Mandibular anesthesia via the IANB has a relatively low success rate.3–8,11 This was also shown in the present systematic review. Several reasons have been proposed for this low success rate, including patient anxiety and fear,11 inaccurate injections,11,28 needle deflection,11,28 cross-innervations,4 and accessory innervations from long buccal, lingual, mylohyoid, or transverse cervical nerve.11,32–35 However, the exact reason is still unclear.
The second finding of this meta-analysis is that doubling the anesthetic volume for IANB improves the anesthetic efficacy in irreversibly inflamed mandibular molars. The success rate of IANB in teeth with irreversible pulpitis is substantially lower than that in healthy teeth.34,36,37 One hypothesis to explain this lower success rate is that the nerves arising from the inflamed pulps have altered resting potential and reduced excitability threshold.28,38,39 Thus, the anesthetic agents have trouble in preventing the transmission of impulses.38,40 This hypothesis may also explain the second finding of the present study. There is another theory that can help explain the second finding. As mentioned, sufficient length of nerve trunk should be exposed to anesthetic agents for complete blockade of impulse transmission.41 Therefore, it has been suggested to fill the pterygomandibular space with the anesthetic solutions so that the maximum length of the inferior alveolar nerve is exposed to the agent.5,42 Based on this theory, 3.6 mL of anesthetic solution theoretically provides higher amount of anesthetic agent around inferior alveolar nerve trunk.5,42
Certainly, this systematic review has its own limitations. First, only the studies on mandibular molars were included in this review. Thus, it is recommended not to generalize the findings of this study to all mandibular teeth. Second, the available studies on different anesthetic volumes only evaluated lidocaine and articaine, and there are no data on other anesthetic agents. It is unclear whether these results differ with different anesthetic agents or not. Therefore, the findings of this systematic review should be generalized to other anesthetic agents with caution.

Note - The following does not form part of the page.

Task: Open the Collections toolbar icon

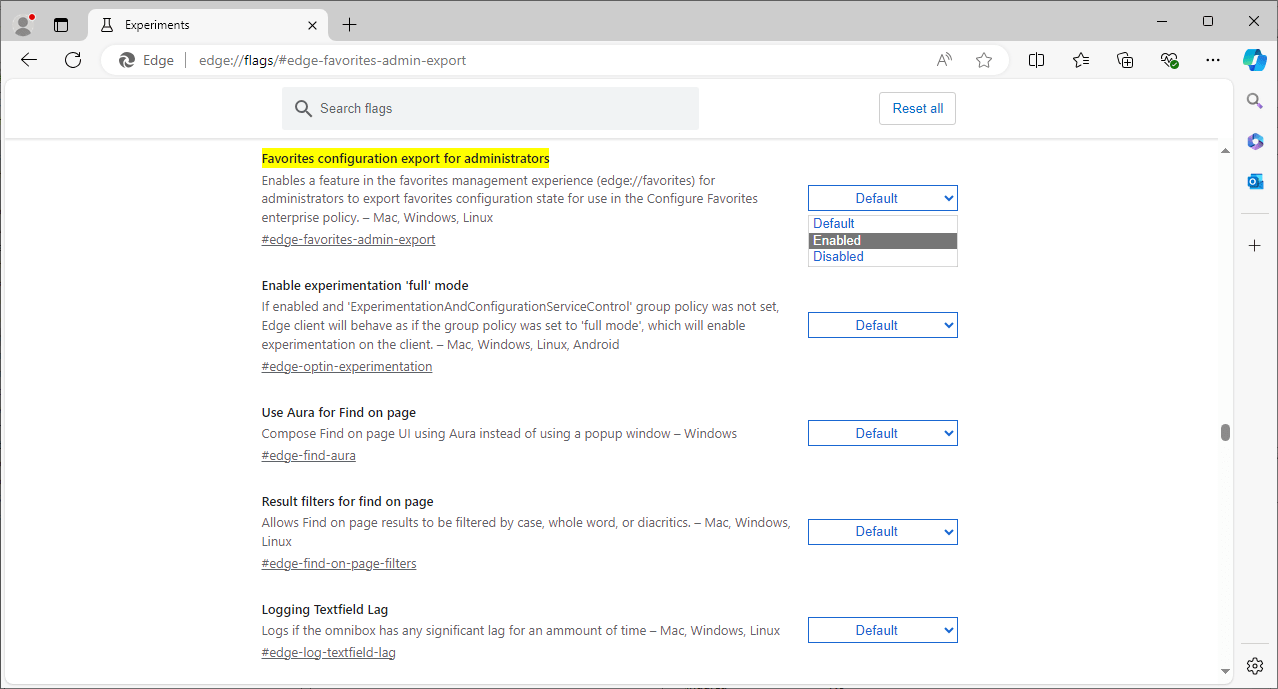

In conclusion, increasing the anesthetic volume improves the anesthesia in mandibular molars with irreversible pulpitis. However, more studies are needed to draw a conclusion on healthy teeth. The overall anesthetic success rate for irreversibly inflamed mandibular molars even with greater volumes is low, and supplemental anesthetic techniques are frequently required to ensure pain-free endodontic treatment of these teeth.